Que cherche donc Jean-François Beauchemin sous l’apparente surface des choses? Tout ce qu’il a peut-être trouvé déjà. N’a-t-il pas traversé la mort, plongé au fond du puits sans fin pour en rebondir miraculeusement? La Fabrication de l’Aube avait déjà révélé un grand initié réchappé d’un périlleux rite de passage. Ce récit fut suivi de Ceci est mon corps où un homme réussit à s’échapper de son inéluctable destin.
Nanti des gènes de celle qui lui a donné la vie, Jean-François révèle les prémices de sa deuxième naissance suite à la mort de sa mère. Grâce à son tempérament indocile, son imagination fertile, il a franchi depuis longtemps le mur des fausses certitudes. Il chemine libéré, au pays de l’introspection. Il sait capter une sensation à peine perceptible avec la dextérité du sportif qui attrape un ballon. Le fils est présent à la mort de sa mère, il l’accompagne. « En touchant à la fin le vieux front apaisé, j’y cueillis le secret désir de devenir le plus possible cet homme que je devinais en moi-même et que je sentais se hisser jusqu’à moi, » rapporte l’auteur. Il se laisse habiter par sa mère jusqu’à subir une profonde transformation. Il s’affranchira de ses visites au cimetière lorsqu’il aura découvert le fragment qui lui réservera une véritable mue, qui lui révèlera un autre lui-même, investi d’un esprit résolu, d’une pensée approfondie, d’un regard aiguisé sur les êtres et les choses.
Cette année s’envole ma jeunesse est une histoire d’amour. L’amour émanant de la chorégraphie des derniers gestes d’une mère avec son fils. Cet échange lors des derniers instants sera l’un de ceux qui l’aideront plus tard à affronter des catastrophes. Jean-François Beauchemin sait explorer du côté de la non-vie et transformer un tragique événement déroutant, douloureux et déstabilisant en une quête de sens.
J’ai tenté de faire un rapprochement entre la célèbre œuvre d’Albert Cohen Le livre de ma mère et Cette année s’envole ma jeunesse. Albert Cohen raconte à merveille l’histoire d’une mère qui n’a vécu que pour son fils. Elle le vénérait. À son tour, il vénérera celle qu’il appelle la sainte Maman dans l’hommage sublime qu’est Le livre de ma mère.
Cette année s’envole ma jeunesse explore à un tout autre registre les relations mère-fils. Il existe ici un lieu où l’on ne distingue aucune supériorité, aucun rôle basé sur l’expérience.
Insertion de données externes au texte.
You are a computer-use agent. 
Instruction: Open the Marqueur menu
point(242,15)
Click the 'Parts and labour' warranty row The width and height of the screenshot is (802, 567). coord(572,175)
Jean-François révèle qui il est devenu grâce à sa mère. Il y retirera l’essentiel de sa force. Le récit de Jean-François puise sa matière dans l’introspection. Ses réflexions incitent à soulever le voile de la mort afin d’en saisir la force de vivre. L’auteur nous encourage « à tout voir avec le corps, c’est-à-dire avec l’intuition, la mémoire, l’inconscient, le désir et l’action. »
Qui sait où se trouvent l’âme des êtres disparus? La voie lactée n’est-elle pas le chemin des étoiles, formé à même le lait maternel selon la légende? Jean-François Beauchemin en perçoit-il l’essence quand il écrit « Les étoiles me réconfortaient encore. J’avais beaucoup contemplé ce monde de feux, d’orbites et de fuyants météores. » Parfois, moi aussi je cherche l’absente, le regard porté vers une nuit étoilée. Cette année s’envole ma jeunesse recèle des traces d’éternité qui consolent de l’éphémère.